WHAT NEEDS TO BE DONE:
Copy out the line that contains "This screenshot has height=1092, width=1092." and the lines after it through the final one in the entries below, exactly, with no other lines.

EXTRACTED INFORMATION:
•••••
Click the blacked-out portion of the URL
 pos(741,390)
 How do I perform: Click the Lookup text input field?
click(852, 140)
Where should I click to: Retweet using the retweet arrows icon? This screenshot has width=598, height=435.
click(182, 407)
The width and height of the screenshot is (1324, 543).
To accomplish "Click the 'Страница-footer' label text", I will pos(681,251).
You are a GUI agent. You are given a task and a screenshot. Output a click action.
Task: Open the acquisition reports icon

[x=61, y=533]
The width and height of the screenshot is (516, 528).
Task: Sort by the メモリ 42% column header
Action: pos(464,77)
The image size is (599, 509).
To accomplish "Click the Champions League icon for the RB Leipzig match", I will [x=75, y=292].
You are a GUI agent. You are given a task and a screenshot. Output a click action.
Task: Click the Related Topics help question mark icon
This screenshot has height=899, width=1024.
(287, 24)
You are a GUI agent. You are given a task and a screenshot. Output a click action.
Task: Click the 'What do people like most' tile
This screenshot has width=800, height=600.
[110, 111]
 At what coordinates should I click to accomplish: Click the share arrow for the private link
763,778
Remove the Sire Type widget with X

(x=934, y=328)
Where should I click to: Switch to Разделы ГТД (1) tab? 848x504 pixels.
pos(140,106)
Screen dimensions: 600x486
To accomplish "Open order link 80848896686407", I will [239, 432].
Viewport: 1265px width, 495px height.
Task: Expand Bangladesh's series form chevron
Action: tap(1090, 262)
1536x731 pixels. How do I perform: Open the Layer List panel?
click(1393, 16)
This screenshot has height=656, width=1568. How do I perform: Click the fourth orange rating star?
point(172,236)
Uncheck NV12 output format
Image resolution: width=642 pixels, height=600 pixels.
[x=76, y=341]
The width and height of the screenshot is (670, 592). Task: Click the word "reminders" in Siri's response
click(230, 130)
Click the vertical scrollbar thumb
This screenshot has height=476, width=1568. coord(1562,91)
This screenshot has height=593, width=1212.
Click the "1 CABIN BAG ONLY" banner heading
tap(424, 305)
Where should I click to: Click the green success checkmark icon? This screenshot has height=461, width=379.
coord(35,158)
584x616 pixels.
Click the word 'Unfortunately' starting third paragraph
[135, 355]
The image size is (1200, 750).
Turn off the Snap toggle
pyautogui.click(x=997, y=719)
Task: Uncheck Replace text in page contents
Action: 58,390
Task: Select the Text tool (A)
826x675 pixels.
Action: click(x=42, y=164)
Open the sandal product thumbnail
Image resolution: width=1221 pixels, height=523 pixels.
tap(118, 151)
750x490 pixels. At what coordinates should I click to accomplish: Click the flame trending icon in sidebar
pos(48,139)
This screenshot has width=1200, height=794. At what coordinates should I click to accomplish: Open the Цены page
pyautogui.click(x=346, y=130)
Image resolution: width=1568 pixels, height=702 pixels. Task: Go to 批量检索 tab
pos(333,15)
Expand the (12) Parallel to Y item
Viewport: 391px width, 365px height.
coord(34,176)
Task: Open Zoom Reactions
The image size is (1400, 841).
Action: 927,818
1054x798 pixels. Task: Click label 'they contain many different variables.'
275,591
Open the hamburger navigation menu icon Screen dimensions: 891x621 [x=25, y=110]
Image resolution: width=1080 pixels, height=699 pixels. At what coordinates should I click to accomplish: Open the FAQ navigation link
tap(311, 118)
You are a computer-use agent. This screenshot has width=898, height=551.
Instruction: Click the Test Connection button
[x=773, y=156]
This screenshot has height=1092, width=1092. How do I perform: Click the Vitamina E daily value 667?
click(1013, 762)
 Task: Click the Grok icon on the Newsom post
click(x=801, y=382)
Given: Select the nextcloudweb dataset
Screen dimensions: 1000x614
•••••
OUTPUT OF THE EXERCISE:
This screenshot has height=1092, width=1092. How do I perform: Click the Vitamina E daily value 667?
click(1013, 762)
 Task: Click the Grok icon on the Newsom post
click(x=801, y=382)
Given: Select the nextcloudweb dataset
Screen dimensions: 1000x614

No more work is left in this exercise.